### Data section
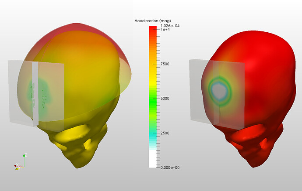This screenshot has width=302, height=191.
Task: Click the green band near the 5000 tick
Action: click(x=153, y=99)
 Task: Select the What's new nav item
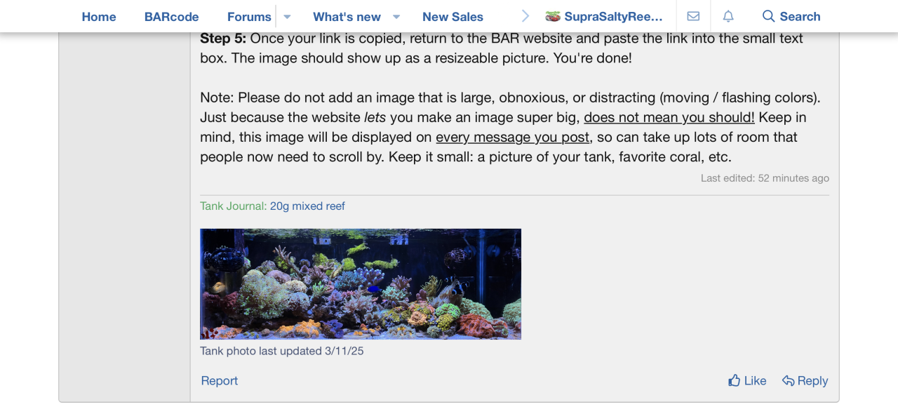347,16
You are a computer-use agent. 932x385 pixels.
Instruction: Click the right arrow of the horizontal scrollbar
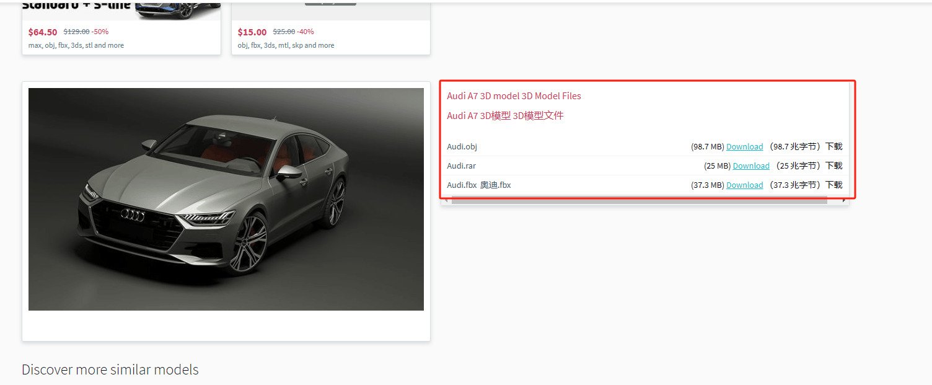[843, 200]
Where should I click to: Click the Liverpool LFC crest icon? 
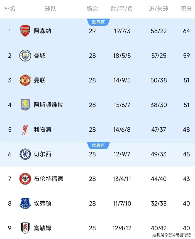(x=25, y=130)
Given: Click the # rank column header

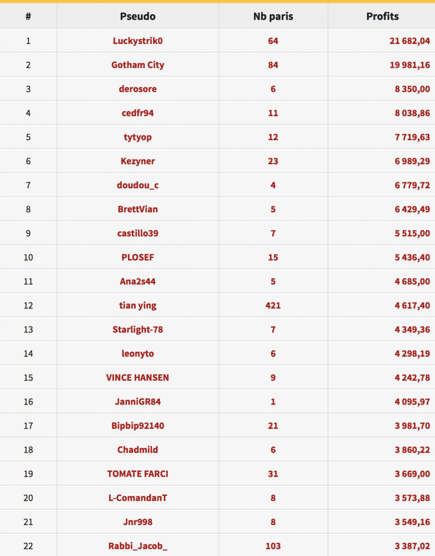Looking at the screenshot, I should point(28,16).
######
◆ Required task
Copy out every line of text from the five items above, word for word, and leave out the pictures.

◆ Exercise result
This screenshot has width=302, height=191.
Task: Click the green band near the 5000 tick
Action: click(x=153, y=99)
 Task: Select the What's new nav item
347,16
You are a computer-use agent. 932x385 pixels.
Instruction: Click the right arrow of the horizontal scrollbar
[843, 200]
Where should I click to: Click the Liverpool LFC crest icon? 
(x=25, y=130)
Given: Click the # rank column header

Looking at the screenshot, I should point(28,16).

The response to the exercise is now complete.